TASK TO COMPLETE: Continue the transcript about the Office of Thrift Supervision, picking up after its last line.

EXTRACT PROVIDED:
Start of Block

JOFFE-WALT: That was the OTS.
Prof. BLACK: That was the OTS.
JOFFE-WALT: So, how did the heavyweight end up with the puny 13-year-old? Two things - two crazy truths about our system of regulation - number one: banks choose their regulators. If you're a national bank, you have four regulator choices, you go regulator shopping. Number two: if you're a regulator, you want to get picked, because you get paid by the banks - the institutions you're supposed to regulate. The more banks you regulate, the more money you have.
And the Office of Thrift Supervision, it was born at exactly the wrong time when it comes to these two things. So 1989, the savings and loan crisis, thrifts were dropping dead by the hundreds, but the OTS was the thrift regulator, it needed thrifts to pay for its budget.
Prof. BLACK: The OTS was losing revenue and losing revenue. And it was shrinking its staff, but it was losing revenue even faster than it was shrinking staff. So the staff feared that they would lose their jobs. And, of course, the bosses feared, why did they need an agency if there are fewer and fewer institutions?
JOFFE-WALT: The OTS couldn't hold a press conference and say, hello, we're having a going out of business sale. We'll be the laxest regulator in town. Come on down and sign up. No, instead they went to industry meetings. They talked about the services they offered. They showed up at press conferences to make their presence known. Like, this one time in June 2003, bunch of federal regulators are getting together to announce a campaign to ease regulation, you know, cut through red tape, and James Gilleran, the head of the Office of Thrift Supervision, he shows up for the photo op and here's what happened. Professors Patricia McCoy and William Black paint the picture.
Prof. MCCOY: They were essentially standing in a horseshoe. Behind them is a banner that announces the new regulatory relief campaign.
Prof. BLACK: And they're all grinning broadly and poised over a stack of the federal regulations, to demonstrate their intention to cut through all the federal regulations.
Prof. MCCOY: The other federal regulators showed up at the press conference with garden shears, and each of them is holding up their instrument ready to clip - very picturesque. Gilleran showed up with a chainsaw.
JOFFE-WALT: The OTS guy is holding a chainsaw.
Prof. MCCOY: Yes. And he's standing in front.

End of Block

RAW DATA:

Start of Block

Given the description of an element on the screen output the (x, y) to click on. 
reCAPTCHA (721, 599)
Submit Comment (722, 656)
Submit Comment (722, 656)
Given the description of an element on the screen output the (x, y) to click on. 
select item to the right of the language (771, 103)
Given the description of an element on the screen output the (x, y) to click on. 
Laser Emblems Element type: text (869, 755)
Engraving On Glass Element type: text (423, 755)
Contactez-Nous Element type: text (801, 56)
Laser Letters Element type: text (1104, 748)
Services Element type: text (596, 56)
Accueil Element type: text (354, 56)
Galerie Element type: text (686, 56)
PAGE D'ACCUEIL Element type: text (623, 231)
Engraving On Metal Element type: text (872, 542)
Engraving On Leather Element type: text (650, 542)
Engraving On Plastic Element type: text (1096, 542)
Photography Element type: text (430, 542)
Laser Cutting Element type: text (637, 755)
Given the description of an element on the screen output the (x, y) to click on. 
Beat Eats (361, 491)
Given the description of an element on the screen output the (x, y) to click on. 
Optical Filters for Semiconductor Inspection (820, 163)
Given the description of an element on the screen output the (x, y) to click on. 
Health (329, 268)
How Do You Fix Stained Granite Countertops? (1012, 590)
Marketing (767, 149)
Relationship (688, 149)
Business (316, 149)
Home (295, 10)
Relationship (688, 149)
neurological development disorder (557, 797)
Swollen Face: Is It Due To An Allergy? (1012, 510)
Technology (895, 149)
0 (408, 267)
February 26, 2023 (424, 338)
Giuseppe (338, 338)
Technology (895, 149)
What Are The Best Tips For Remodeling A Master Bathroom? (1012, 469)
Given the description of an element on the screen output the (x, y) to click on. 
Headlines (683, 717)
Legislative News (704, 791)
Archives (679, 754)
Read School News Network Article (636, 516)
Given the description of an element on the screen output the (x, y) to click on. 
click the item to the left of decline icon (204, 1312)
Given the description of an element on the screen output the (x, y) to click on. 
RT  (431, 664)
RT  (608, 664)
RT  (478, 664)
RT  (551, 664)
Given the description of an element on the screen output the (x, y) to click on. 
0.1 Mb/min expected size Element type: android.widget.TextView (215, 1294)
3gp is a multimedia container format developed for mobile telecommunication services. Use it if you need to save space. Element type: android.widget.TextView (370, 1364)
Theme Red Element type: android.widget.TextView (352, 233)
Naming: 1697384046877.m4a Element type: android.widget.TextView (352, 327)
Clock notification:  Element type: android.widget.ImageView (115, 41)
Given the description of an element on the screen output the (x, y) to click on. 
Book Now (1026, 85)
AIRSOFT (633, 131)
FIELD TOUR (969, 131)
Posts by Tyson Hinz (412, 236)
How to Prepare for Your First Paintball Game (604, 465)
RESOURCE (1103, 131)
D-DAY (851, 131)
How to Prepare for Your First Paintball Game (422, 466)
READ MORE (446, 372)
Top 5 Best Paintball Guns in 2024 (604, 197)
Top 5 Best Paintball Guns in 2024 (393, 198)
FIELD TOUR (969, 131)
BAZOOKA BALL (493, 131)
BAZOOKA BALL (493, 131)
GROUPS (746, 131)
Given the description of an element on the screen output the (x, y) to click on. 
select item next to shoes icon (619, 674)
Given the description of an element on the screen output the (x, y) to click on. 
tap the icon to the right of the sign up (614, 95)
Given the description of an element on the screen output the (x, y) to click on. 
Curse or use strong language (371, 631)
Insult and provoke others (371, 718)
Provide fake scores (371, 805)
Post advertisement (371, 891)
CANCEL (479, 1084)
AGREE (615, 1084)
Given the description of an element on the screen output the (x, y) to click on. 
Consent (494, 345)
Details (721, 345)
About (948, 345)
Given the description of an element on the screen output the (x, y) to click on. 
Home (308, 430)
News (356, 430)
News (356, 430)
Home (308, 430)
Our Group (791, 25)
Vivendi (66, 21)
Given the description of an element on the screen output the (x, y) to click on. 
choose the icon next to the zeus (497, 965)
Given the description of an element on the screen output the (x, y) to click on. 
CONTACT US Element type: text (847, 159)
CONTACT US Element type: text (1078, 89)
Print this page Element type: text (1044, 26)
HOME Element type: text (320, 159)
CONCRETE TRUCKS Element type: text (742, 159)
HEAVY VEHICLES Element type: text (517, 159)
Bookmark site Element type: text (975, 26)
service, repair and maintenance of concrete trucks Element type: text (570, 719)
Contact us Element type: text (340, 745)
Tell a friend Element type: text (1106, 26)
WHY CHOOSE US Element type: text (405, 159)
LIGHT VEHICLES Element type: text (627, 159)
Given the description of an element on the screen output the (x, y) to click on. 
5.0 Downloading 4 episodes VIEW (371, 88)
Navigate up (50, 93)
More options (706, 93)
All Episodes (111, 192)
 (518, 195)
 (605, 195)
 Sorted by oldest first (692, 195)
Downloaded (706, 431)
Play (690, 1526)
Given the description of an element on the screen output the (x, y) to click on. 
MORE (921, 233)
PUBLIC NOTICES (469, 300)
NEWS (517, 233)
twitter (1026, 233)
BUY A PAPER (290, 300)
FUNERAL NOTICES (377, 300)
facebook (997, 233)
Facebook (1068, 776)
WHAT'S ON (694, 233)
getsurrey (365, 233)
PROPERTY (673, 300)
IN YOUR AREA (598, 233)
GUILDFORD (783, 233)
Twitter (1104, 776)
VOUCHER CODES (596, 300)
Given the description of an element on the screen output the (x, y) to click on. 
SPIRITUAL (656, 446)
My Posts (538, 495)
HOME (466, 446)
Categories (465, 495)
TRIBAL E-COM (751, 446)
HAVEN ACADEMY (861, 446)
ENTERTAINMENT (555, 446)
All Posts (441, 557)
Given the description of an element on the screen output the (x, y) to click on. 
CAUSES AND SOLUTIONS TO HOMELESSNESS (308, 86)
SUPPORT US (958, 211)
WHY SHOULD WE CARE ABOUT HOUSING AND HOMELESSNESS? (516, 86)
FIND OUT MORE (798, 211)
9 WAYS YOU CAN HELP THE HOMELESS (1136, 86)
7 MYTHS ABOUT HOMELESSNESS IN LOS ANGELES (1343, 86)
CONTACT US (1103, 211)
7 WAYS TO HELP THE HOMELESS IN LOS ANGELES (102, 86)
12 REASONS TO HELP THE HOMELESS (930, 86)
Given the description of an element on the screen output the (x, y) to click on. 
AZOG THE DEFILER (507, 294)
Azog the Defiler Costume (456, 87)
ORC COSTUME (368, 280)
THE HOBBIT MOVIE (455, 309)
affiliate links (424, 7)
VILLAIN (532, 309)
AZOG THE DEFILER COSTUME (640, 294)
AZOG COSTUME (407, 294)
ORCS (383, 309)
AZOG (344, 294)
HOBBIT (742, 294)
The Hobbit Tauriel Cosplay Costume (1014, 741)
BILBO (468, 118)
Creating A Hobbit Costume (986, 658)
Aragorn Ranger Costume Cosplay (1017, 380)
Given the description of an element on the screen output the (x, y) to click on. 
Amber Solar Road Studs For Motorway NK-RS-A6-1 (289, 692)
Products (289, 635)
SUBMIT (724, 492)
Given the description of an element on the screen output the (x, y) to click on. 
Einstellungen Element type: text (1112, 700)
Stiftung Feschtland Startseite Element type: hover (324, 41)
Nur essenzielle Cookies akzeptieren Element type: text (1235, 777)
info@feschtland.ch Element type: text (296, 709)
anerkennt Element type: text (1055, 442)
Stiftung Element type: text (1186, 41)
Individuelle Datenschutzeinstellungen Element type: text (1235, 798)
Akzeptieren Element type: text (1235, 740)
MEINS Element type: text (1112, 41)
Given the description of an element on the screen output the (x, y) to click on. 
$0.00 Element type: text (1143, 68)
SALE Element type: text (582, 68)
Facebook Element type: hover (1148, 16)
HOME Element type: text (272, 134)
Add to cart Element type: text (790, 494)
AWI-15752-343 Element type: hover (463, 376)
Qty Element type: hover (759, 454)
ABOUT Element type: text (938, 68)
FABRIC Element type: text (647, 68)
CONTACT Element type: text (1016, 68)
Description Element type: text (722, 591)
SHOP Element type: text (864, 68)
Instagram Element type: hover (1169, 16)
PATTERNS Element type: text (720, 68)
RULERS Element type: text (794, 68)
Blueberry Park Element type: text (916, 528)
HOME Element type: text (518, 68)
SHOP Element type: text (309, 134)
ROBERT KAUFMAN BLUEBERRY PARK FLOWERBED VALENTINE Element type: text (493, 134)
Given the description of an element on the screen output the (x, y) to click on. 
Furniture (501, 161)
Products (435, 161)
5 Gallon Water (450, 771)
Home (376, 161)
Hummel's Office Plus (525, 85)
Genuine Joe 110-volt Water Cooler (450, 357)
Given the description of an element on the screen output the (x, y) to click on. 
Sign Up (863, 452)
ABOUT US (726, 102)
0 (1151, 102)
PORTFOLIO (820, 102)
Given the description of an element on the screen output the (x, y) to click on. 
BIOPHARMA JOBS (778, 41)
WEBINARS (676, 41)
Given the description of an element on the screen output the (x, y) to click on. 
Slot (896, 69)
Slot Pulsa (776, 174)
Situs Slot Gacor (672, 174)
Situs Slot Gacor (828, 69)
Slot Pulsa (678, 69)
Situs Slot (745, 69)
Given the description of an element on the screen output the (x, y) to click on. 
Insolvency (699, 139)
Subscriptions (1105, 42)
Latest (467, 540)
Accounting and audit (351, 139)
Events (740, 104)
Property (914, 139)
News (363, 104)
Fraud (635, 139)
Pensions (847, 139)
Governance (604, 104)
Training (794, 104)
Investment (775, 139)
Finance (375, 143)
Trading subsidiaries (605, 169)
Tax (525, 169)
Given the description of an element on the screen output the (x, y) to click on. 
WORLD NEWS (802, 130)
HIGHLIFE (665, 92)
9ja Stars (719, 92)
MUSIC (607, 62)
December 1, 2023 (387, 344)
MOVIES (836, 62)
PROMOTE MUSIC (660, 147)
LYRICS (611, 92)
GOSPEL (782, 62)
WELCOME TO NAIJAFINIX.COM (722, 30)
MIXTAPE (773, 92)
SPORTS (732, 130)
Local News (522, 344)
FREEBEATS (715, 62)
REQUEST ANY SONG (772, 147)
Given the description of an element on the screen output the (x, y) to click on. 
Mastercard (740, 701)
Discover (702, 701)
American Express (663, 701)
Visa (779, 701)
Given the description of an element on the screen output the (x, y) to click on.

End of Block

TASK OUTPUT:
JOFFE-WALT: Companies got the message. You needed a thrift to be regulated by the OTS. General Motors got one. Next couple of years, so did GE, H&R Block and a large insurance conglomerate called AIG. So, the OTS was the chosen regulator and the OTS messed up.
Mr. MIKE ROSTER (Regulation Attorney): I don't care who was the regulator, I don't think they would've caught this.
JOFFE-WALT: This is Mike Roster. He's a veteran regulation lawyer. And he says, sure, you can dump on the OTS if you want, many would like to see the agency abolished. But Roster says there are bigger fish, like Congress. Congress passed a law in 2000 that made it nearly impossible to regulate the derivatives that got AIG in so much trouble. Be angry at them, Roster says. Rating agencies gave AIG endless stamps of approval. Be angry at them. OTS, he says, that's just a footnote.
Mr. ROSTER: And I hope we don't get diverted to that sideshow. It's getting diverted to sideshows that unfortunately doesn't solve things.
JOFFE-WALT: Last fall, Treasury Secretary Henry Paulson recommended getting rid of the OTS. President Obama is likely to recommend the same thing in the next couple weeks.
So if that's a sideshow, I think we're likely to get diverted. And that's what we do - a crisis, that's our favorite time to throw another layer of regulation on to our already super complicated system. We had the panic of 1907 that gave us the Federal Reserve. Then we had the Great Depression. The Great Depression gave us the FDIC. Then we had the S and L crisis. The S and L crisis gave us the Office of Thrift Supervision and now, here we are.
Chana Jaffe-Walt, NPR News.
SIEGEL: And you can hear more from Chana on AIG and the regulators this weekend on Chicago Public Radio's This American Life.